**Work to be completed:** Set down the records exactly as they stand, except for any pictures, which you should omit.

**Input data:**
━━━━━━━━━━

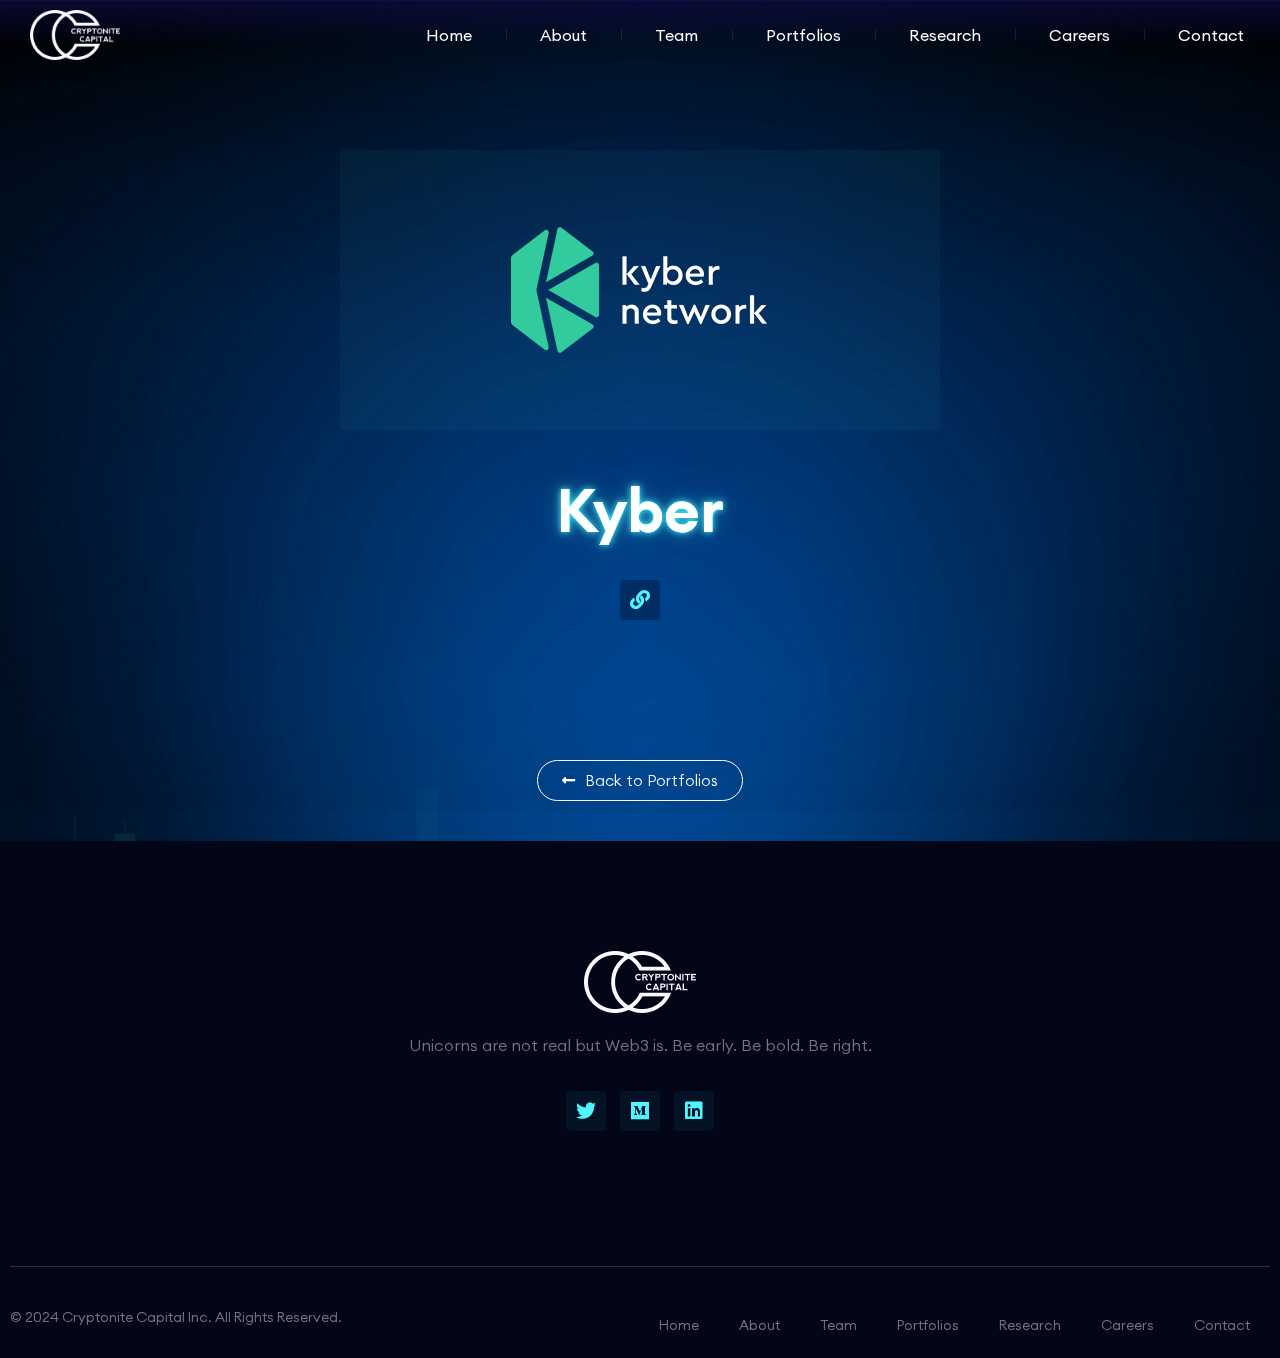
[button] (640, 780)
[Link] (640, 600)
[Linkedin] (694, 1111)
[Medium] (640, 1111)
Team (676, 35)
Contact (1211, 35)
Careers (1079, 35)
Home (449, 35)
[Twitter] (586, 1111)
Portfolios (803, 35)
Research (945, 35)
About (563, 35)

━━━━━━━━━━

**Written solution:**
[button] (640, 780)
[Link] (640, 600)
[Linkedin] (694, 1111)
[Medium] (640, 1111)
Team (676, 35)
Contact (1211, 35)
Careers (1079, 35)
Home (449, 35)
[Twitter] (586, 1111)
Portfolios (803, 35)
Research (945, 35)
About (563, 35)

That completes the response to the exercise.